**EXERCISE REQUIREMENTS**
Filter these entries, keeping only lines that hold the word "heart".

**DATA SUPPLIED**
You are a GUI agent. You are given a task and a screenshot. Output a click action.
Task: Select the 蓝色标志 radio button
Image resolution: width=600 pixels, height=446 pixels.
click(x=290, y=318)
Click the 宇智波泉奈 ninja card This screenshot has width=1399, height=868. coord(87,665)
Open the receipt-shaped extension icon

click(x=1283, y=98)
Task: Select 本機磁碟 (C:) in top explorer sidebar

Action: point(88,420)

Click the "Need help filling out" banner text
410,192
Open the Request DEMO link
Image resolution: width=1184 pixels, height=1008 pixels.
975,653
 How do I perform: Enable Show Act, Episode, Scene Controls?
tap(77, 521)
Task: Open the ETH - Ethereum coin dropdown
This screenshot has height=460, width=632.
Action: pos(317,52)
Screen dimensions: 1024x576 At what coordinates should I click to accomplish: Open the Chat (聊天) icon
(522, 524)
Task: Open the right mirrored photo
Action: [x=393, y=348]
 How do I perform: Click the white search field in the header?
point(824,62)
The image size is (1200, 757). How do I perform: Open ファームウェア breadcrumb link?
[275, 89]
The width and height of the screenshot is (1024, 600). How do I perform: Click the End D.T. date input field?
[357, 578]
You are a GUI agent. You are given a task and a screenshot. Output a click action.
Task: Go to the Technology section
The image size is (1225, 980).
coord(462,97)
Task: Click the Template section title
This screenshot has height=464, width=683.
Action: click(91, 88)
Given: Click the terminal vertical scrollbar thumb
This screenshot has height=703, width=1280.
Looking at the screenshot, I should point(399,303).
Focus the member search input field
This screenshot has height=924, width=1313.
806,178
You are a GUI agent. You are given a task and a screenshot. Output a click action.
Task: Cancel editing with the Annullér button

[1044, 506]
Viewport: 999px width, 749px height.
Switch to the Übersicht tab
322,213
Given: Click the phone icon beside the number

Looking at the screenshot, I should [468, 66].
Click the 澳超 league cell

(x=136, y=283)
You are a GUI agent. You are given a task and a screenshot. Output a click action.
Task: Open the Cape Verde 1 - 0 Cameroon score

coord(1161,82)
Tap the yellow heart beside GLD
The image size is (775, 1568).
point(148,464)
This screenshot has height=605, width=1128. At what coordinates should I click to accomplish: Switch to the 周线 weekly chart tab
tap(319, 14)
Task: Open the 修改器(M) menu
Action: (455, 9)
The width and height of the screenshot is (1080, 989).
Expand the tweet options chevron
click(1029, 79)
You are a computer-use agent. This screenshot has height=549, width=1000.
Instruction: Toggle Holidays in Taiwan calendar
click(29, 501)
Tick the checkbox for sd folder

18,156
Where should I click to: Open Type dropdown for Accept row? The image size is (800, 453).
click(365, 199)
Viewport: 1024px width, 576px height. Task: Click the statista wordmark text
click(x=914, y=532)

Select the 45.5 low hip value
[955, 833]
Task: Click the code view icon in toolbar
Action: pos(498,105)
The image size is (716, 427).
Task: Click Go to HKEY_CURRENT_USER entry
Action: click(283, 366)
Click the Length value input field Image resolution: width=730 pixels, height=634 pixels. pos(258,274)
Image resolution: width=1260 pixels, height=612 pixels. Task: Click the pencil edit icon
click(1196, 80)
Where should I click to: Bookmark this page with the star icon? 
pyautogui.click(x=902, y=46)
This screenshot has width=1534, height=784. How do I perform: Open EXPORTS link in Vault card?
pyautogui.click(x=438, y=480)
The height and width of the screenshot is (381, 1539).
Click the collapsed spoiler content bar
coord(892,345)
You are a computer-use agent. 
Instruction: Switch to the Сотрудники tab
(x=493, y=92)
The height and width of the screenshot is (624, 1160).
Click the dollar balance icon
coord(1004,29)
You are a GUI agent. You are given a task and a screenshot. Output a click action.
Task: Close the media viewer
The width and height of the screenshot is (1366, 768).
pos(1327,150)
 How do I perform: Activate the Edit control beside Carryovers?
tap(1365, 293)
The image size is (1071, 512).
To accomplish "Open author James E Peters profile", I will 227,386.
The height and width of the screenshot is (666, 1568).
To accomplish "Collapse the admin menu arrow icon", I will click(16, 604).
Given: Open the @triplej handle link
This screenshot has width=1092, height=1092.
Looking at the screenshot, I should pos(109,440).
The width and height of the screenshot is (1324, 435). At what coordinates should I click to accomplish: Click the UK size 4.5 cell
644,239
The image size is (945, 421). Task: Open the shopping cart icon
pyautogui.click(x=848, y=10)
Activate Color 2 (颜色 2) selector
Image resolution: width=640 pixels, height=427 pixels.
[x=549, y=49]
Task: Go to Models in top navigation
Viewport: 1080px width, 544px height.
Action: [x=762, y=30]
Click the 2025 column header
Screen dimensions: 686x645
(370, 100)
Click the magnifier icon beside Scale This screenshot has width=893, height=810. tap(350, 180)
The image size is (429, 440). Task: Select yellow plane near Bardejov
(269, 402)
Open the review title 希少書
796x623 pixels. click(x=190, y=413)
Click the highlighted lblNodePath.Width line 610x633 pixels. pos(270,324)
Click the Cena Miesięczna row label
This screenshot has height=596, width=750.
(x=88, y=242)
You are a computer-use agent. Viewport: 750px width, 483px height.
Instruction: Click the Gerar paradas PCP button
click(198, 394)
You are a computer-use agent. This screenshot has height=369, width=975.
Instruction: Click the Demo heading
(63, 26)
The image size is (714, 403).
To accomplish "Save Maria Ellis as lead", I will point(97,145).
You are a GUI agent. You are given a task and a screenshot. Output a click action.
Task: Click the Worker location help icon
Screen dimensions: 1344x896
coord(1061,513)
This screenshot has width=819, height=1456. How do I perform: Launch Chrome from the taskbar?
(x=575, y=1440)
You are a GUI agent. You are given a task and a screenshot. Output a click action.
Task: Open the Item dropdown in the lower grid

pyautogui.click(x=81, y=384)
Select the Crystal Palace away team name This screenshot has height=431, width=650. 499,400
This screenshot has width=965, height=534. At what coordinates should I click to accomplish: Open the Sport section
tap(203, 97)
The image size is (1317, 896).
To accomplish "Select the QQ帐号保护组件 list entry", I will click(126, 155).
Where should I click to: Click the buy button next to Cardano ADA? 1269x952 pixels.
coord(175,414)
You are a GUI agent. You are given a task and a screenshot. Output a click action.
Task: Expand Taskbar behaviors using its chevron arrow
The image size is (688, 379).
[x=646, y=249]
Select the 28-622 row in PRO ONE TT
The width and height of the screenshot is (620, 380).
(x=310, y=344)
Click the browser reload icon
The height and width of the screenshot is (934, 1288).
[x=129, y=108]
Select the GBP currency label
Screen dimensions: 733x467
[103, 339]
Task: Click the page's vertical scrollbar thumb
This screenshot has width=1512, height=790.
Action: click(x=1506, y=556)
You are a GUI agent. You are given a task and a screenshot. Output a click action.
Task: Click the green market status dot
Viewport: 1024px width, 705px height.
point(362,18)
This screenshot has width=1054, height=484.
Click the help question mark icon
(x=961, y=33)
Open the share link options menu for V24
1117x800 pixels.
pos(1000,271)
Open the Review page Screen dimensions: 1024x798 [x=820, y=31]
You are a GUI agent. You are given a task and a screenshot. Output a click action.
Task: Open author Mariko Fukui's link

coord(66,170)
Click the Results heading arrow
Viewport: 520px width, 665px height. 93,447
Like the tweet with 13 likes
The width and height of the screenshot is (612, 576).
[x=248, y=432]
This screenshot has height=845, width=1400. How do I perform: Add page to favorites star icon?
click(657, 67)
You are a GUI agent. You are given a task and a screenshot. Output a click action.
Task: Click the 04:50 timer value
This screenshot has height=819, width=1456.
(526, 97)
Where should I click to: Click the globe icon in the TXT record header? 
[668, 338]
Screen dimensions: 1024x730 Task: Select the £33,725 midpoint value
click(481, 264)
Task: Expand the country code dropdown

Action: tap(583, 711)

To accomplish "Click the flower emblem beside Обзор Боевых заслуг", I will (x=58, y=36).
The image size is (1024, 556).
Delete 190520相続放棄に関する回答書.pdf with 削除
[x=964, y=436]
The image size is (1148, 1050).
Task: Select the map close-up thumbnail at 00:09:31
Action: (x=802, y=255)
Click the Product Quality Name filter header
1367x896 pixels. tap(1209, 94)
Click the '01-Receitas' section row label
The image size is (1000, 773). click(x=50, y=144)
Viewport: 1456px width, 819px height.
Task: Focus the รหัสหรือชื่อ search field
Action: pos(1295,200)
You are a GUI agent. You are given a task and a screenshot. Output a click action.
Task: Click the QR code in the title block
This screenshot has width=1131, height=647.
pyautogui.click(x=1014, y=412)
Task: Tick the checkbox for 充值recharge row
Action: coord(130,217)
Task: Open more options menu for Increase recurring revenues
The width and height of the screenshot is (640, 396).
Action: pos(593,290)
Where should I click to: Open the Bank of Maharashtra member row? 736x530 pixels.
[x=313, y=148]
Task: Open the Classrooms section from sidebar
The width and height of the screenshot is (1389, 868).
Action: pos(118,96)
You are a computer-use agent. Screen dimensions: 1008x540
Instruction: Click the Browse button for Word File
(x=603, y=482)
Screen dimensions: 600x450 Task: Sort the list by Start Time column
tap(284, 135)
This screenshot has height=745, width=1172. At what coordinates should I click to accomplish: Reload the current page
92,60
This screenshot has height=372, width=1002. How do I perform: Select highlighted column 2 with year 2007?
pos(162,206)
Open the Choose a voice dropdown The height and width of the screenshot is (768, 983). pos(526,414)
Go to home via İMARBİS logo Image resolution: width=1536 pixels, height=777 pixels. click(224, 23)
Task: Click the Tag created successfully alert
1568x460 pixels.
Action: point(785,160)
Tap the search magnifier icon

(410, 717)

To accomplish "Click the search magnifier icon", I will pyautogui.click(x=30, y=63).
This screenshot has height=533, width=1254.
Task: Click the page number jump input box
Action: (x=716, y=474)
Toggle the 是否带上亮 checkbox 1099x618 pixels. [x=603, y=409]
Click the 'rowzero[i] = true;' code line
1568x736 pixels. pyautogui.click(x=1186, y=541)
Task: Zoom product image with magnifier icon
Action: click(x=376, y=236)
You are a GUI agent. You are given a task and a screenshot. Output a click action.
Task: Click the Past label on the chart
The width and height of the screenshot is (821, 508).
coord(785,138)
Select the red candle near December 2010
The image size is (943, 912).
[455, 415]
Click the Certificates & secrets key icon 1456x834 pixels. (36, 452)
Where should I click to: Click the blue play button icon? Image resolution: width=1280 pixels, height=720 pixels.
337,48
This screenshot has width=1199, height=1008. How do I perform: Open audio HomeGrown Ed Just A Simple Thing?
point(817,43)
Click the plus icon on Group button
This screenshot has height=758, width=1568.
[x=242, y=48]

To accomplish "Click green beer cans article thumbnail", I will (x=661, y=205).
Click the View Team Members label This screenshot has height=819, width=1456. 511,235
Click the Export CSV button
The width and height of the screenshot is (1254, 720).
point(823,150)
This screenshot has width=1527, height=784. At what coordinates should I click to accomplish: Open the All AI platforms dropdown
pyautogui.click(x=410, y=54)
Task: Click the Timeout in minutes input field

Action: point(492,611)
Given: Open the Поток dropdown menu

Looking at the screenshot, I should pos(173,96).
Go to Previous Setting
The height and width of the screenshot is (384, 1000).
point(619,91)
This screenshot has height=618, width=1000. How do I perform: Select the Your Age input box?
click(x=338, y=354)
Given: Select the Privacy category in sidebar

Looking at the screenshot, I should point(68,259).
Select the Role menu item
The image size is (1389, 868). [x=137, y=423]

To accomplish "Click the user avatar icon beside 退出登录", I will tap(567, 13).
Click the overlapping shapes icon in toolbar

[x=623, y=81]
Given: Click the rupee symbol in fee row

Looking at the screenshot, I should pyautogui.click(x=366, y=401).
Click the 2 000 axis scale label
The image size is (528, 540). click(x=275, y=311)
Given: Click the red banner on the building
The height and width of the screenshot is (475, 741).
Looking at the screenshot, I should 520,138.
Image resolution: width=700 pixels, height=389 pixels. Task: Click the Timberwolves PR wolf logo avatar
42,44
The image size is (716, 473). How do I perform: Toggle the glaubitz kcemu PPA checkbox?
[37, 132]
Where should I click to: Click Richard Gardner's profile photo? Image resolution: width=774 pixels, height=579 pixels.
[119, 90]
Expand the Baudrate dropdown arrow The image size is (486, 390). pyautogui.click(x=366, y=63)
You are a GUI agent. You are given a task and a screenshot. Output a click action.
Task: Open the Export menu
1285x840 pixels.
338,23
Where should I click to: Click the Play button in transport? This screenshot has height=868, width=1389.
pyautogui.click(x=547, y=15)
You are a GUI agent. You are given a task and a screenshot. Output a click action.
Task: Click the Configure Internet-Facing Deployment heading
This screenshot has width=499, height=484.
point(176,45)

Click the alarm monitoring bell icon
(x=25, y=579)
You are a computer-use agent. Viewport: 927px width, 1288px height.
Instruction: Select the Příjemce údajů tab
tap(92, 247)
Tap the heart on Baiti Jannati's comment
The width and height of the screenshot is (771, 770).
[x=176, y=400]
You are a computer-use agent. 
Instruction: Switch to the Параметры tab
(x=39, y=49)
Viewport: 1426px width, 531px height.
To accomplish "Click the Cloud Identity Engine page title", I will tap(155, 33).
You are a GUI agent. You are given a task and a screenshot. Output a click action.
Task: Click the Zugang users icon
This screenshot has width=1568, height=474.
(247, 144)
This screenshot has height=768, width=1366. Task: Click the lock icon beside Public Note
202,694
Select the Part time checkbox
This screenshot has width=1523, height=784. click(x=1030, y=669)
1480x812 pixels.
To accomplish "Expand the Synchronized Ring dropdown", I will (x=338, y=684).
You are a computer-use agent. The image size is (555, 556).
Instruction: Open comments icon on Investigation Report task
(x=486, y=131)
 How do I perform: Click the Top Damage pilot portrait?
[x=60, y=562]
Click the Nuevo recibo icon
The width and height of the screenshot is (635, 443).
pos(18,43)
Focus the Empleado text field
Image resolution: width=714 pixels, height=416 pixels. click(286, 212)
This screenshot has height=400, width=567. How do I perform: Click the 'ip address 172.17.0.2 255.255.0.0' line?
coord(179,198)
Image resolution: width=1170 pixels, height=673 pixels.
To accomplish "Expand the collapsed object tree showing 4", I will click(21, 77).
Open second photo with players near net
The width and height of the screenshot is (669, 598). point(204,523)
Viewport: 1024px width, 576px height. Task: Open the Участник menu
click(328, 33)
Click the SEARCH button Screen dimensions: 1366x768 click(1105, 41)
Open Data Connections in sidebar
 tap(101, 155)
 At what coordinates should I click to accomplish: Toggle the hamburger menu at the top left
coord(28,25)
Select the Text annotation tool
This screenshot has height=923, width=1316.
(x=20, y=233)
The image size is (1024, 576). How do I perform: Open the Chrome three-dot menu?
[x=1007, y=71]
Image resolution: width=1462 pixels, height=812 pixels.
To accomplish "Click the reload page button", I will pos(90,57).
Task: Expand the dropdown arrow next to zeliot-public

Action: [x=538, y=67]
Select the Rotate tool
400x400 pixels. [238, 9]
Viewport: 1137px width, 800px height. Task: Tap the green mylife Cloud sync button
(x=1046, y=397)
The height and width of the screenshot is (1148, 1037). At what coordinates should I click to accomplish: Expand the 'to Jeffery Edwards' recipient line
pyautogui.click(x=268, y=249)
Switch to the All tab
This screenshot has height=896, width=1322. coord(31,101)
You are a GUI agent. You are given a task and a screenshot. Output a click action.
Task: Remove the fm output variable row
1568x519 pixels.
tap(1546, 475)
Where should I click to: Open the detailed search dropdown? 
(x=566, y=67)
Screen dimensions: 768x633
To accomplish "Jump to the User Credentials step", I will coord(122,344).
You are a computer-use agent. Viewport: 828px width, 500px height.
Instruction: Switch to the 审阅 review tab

**SOLUTION FOR THIS EXERCISE**
Tap the yellow heart beside GLD
Tap the heart on Baiti Jannati's comment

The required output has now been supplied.